Do you think future therapies will allow more women to conceive children later in life without in vitro fertilization?

Potentially. If we can pinpoint the mechanisms of ovarian aging, we could potentially develop a therapy that enables you to still have healthy eggs into your 50s, possibly your 60s. But just because we can do something doesn’t always mean we should do it. We know that as women get older, pregnancies are more complicated. You have higher risk for things like high blood pressure, diabetes, and preterm labor. There are many downstream implications, both for the mother’s health and the child’s.

I don’t think the goal should be to enable women to get pregnant into their 60s. Rather, we want women to have the best reproductive lifespan possible – to be able to have children when they want to and to not have children when they don't want to – and to have a society that supports women across that spectrum.

You’ve said that a woman’s ovary may be a “canary in the coal mine” for how the rest of her body will age. What do you mean?

We’re starting to believe that some of the same cellular mechanisms that underlie general aging might also control ovarian aging. This revelation makes the ovary even more interesting to study because its early demise could be a unique window into the body’s aging process. If we can identify cases of accelerated ovarian aging and understand the underlying causes, we might be able to improve not only reproductive function in individual women but also overall health and longevity for all women.

By 2050, what will be possible with reproductive technologies?

Same‑sex couples having genetically related children is probably on the horizon. Scientists are learning how to take skin cells or blood cells and turn them into stem cells, which can then be turned into eggs or sperm. That’s not science fiction; it’s already happening. We just need to figure out how to do it well and safely in humans.

We’ll probably also see germline engineering. That’s the process of editing genes in reproductive cells or embryos. It has the potential to cure disease before birth. This technology is here. But will society be ready to accept it? A lot of questions need to be answered before it’s put to use. In addition to technical hurdles, there are innumerable social issues. For instance, if we can eliminate a certain disease, will there be less focus on treatments for people who still have the disease? And what about access to care and social equity? Who would be able to afford these procedures? How will they be applied?

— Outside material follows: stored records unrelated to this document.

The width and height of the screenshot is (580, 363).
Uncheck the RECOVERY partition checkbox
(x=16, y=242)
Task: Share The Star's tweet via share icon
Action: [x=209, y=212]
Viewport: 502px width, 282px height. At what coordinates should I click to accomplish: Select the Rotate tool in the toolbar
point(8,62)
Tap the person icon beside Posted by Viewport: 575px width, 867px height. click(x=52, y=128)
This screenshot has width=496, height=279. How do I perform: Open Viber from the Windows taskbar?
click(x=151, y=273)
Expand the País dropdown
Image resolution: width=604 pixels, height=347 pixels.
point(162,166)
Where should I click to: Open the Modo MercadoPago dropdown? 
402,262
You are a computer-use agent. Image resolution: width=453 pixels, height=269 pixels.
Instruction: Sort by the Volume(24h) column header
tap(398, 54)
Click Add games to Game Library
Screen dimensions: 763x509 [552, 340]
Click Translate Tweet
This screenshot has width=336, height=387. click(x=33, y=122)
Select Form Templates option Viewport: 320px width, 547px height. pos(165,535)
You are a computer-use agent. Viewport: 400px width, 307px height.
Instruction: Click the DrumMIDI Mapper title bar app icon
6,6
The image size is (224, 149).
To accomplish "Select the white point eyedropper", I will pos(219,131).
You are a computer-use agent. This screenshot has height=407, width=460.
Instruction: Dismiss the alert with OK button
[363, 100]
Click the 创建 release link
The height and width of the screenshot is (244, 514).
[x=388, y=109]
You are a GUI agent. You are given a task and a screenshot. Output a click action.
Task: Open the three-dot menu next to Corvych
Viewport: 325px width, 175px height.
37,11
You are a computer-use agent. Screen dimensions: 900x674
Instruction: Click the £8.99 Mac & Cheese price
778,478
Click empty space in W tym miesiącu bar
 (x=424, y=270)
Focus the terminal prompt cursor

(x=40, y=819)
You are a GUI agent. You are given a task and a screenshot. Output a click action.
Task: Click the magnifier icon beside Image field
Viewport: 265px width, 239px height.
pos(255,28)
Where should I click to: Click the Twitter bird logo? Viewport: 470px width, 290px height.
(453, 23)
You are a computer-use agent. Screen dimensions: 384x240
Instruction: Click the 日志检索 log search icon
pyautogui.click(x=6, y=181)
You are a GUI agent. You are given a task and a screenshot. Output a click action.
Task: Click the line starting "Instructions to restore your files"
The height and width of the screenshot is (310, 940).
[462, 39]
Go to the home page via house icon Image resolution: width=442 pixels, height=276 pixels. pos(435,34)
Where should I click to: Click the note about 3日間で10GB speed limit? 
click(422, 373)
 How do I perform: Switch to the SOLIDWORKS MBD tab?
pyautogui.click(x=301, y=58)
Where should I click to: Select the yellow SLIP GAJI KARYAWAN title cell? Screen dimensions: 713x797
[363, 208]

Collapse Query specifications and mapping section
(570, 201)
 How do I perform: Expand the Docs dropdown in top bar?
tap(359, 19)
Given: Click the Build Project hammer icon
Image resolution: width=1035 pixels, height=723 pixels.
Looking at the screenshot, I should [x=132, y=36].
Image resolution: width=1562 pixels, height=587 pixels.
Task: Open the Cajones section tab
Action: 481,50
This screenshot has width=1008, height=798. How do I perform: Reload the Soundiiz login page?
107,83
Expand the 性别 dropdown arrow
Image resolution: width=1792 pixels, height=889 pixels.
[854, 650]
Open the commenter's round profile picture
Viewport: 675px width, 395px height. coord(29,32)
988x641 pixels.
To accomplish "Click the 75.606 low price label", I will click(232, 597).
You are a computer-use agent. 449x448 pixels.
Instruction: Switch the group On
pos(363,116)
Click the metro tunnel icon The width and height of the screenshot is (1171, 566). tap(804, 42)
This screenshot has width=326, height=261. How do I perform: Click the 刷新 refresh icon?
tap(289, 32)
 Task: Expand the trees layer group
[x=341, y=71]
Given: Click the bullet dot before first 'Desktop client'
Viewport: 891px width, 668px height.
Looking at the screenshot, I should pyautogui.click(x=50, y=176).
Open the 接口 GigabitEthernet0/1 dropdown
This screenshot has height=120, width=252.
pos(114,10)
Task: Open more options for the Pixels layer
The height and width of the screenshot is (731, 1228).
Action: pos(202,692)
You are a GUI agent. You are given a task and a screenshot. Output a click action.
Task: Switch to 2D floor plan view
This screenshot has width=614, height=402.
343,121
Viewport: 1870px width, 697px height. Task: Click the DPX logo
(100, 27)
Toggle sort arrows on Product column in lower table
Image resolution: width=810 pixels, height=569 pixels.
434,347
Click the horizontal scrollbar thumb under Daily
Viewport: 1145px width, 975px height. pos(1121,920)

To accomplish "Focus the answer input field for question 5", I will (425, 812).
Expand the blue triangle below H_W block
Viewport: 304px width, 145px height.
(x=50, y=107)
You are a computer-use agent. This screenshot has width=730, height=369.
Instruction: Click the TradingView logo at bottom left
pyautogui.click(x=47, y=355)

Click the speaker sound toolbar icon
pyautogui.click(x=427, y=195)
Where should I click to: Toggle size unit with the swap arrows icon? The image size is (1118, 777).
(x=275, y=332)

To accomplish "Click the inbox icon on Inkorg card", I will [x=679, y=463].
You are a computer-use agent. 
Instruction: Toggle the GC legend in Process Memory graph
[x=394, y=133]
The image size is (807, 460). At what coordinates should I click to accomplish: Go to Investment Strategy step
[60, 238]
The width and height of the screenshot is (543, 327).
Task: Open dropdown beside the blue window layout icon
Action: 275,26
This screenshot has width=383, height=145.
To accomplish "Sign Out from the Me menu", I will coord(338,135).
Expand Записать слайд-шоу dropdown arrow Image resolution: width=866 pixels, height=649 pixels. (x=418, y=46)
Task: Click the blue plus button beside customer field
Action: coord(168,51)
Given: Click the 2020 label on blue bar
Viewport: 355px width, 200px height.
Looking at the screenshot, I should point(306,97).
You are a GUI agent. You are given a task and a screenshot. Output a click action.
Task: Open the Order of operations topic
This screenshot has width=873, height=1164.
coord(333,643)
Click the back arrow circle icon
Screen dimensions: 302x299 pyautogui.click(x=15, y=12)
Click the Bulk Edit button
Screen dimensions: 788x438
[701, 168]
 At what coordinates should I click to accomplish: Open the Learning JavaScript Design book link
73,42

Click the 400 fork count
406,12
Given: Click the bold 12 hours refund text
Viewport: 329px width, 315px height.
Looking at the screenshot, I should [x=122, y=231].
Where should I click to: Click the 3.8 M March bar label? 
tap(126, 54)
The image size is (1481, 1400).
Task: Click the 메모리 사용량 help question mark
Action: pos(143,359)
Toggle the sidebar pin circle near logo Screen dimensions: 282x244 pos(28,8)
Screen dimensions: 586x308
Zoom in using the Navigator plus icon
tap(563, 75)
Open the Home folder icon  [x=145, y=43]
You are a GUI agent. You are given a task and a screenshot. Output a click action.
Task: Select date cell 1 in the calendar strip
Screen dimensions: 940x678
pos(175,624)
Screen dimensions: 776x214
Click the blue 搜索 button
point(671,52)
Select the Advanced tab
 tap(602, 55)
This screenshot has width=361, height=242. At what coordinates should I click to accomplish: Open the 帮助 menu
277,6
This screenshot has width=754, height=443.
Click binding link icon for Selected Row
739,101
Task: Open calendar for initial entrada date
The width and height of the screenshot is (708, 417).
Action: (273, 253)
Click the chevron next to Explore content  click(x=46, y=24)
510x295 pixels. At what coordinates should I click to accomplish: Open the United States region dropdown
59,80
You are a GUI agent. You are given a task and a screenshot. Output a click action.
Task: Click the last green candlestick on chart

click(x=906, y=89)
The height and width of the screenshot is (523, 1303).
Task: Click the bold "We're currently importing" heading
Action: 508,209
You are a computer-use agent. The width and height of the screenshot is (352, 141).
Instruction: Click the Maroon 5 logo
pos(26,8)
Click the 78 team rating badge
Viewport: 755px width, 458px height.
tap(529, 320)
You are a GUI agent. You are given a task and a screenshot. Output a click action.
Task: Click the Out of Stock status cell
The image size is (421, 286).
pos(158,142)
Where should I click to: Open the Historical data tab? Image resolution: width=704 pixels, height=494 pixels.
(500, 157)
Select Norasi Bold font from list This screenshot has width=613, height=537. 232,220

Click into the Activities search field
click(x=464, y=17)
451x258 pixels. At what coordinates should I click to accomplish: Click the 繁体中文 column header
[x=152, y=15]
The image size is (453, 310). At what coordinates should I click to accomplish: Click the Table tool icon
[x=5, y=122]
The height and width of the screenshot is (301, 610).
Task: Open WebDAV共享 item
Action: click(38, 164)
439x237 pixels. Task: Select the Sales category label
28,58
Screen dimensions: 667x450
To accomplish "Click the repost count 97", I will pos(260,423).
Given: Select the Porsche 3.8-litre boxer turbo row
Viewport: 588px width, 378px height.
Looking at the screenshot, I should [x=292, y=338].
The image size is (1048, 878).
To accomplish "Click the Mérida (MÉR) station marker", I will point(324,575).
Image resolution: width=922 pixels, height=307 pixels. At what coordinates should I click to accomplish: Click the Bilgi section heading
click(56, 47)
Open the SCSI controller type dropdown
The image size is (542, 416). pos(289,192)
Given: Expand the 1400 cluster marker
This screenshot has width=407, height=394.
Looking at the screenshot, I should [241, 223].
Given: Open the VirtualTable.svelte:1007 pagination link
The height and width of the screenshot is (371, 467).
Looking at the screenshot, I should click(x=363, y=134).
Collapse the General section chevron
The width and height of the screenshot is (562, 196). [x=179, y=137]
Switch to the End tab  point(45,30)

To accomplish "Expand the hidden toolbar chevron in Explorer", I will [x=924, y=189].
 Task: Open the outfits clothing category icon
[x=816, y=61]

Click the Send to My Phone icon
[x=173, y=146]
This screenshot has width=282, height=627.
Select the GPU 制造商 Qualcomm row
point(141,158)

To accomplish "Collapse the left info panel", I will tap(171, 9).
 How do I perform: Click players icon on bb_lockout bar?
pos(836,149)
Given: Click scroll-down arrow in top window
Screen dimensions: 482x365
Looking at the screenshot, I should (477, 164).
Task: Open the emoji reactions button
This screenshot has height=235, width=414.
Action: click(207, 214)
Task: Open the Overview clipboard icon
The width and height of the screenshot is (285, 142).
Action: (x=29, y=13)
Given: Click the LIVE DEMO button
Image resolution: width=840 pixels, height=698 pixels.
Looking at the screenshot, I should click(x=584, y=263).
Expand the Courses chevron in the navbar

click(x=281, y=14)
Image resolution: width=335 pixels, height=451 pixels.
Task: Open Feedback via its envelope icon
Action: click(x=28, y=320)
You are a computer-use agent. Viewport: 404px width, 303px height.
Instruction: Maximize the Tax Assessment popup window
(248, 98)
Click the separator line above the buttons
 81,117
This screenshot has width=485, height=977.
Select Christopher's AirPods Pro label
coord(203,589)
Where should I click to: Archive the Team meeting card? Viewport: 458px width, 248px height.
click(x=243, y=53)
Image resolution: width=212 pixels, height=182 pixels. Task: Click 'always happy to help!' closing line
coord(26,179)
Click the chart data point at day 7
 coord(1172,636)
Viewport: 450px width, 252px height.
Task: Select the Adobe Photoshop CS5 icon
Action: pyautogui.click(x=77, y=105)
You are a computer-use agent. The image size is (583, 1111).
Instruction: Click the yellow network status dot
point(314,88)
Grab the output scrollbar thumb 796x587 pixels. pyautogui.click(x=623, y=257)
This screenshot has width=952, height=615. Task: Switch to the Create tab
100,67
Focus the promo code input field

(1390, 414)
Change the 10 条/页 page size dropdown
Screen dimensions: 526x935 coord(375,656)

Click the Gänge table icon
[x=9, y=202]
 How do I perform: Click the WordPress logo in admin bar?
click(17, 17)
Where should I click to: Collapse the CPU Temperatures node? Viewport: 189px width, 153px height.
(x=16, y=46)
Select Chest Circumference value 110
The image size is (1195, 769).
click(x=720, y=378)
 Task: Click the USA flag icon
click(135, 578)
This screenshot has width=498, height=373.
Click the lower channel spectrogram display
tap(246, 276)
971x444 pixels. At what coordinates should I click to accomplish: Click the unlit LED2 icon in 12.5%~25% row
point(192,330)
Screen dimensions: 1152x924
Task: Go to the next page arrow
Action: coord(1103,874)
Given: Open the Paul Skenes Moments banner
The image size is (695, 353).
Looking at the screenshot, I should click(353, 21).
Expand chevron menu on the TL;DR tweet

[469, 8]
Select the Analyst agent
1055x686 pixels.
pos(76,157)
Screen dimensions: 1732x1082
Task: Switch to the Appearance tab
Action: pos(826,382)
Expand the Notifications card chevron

What’s the biggest challenge your field faces?

Restrictions are currently preventing the U.S. government from funding research that involves the manipulation of human embryos. As a result, funding for reproductive science is low, which has driven a lot of experts out of academia. If we want to see a revolution in reproductive health, like what’s happening with precision cancer medicine, we need to invest in the development of scientific knowledge that will move this field forward.